**Task requirements:** Write out exactly the lines below that run from the one containing "斯威士蘭里蘭吉尼兌瑞士法郎 (640, 884)" through the one containing "Accueil – Articles (913, 275)", both included, with no other lines.
------------------------------------------------------------
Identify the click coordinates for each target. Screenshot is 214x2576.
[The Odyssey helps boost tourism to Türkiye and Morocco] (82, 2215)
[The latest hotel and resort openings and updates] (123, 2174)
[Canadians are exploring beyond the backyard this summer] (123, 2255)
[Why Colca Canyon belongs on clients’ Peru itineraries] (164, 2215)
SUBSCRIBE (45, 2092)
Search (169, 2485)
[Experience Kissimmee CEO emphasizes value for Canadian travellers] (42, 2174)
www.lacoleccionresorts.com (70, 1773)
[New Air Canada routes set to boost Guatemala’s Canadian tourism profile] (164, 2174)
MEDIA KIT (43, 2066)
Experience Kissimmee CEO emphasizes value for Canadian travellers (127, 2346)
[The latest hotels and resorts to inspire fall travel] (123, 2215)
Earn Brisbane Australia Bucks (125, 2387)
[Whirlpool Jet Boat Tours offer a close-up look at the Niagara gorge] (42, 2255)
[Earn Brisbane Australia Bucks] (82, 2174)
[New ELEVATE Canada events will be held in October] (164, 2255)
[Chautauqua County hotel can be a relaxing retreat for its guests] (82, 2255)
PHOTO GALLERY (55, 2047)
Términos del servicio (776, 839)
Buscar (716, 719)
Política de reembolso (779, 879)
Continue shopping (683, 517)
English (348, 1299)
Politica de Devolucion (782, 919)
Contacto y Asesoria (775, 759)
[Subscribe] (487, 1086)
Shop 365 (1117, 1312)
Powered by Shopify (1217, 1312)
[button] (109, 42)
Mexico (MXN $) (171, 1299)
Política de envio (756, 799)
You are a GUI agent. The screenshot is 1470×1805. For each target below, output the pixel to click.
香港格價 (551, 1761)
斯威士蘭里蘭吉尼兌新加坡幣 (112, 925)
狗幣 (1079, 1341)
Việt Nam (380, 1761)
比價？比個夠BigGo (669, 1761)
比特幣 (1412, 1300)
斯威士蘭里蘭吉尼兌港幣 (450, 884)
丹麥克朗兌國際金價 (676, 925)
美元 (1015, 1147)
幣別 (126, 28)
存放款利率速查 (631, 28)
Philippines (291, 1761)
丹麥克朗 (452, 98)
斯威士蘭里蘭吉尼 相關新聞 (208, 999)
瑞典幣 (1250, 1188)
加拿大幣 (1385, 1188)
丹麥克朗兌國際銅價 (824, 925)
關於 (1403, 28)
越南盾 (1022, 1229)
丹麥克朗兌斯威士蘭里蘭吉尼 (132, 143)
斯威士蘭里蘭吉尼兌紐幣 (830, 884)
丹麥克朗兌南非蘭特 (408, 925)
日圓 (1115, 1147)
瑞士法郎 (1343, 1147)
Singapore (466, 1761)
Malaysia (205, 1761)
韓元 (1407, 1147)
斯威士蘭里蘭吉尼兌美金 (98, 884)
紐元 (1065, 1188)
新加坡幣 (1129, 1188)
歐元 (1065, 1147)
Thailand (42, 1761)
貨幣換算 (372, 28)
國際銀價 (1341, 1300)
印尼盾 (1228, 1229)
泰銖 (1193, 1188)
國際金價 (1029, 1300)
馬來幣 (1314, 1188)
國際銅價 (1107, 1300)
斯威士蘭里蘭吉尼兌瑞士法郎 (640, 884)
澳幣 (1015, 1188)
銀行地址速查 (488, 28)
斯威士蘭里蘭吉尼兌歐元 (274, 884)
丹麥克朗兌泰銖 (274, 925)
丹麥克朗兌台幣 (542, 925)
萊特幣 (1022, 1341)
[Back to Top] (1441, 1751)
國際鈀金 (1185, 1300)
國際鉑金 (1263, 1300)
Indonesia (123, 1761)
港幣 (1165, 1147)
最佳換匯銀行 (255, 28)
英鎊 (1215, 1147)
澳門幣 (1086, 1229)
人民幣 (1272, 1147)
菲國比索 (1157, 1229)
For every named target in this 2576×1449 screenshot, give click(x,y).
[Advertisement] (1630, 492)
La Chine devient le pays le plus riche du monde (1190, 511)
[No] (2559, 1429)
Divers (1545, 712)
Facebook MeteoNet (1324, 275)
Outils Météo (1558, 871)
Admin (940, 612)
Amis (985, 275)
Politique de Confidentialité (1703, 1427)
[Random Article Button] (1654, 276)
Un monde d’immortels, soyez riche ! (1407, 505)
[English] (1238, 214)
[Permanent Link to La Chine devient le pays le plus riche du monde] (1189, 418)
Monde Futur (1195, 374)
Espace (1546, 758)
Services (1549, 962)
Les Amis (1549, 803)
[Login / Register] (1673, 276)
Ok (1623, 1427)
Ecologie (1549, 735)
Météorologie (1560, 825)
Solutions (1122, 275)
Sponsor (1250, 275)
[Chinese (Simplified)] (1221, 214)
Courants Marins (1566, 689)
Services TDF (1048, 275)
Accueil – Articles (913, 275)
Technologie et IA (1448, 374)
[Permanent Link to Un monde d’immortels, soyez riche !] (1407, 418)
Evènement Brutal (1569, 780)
------------------------------------------------------------
**Solution to this task:**
斯威士蘭里蘭吉尼兌瑞士法郎 (640, 884)
澳幣 (1015, 1188)
銀行地址速查 (488, 28)
斯威士蘭里蘭吉尼兌歐元 (274, 884)
丹麥克朗兌泰銖 (274, 925)
丹麥克朗兌台幣 (542, 925)
萊特幣 (1022, 1341)
[Back to Top] (1441, 1751)
國際鈀金 (1185, 1300)
國際鉑金 (1263, 1300)
Indonesia (123, 1761)
港幣 (1165, 1147)
最佳換匯銀行 (255, 28)
英鎊 (1215, 1147)
澳門幣 (1086, 1229)
人民幣 (1272, 1147)
菲國比索 (1157, 1229)
For every named target in this 2576×1449 screenshot, give click(x,y).
[Advertisement] (1630, 492)
La Chine devient le pays le plus riche du monde (1190, 511)
[No] (2559, 1429)
Divers (1545, 712)
Facebook MeteoNet (1324, 275)
Outils Météo (1558, 871)
Admin (940, 612)
Amis (985, 275)
Politique de Confidentialité (1703, 1427)
[Random Article Button] (1654, 276)
Un monde d’immortels, soyez riche ! (1407, 505)
[English] (1238, 214)
[Permanent Link to La Chine devient le pays le plus riche du monde] (1189, 418)
Monde Futur (1195, 374)
Espace (1546, 758)
Services (1549, 962)
Les Amis (1549, 803)
[Login / Register] (1673, 276)
Ok (1623, 1427)
Ecologie (1549, 735)
Météorologie (1560, 825)
Solutions (1122, 275)
Sponsor (1250, 275)
[Chinese (Simplified)] (1221, 214)
Courants Marins (1566, 689)
Services TDF (1048, 275)
Accueil – Articles (913, 275)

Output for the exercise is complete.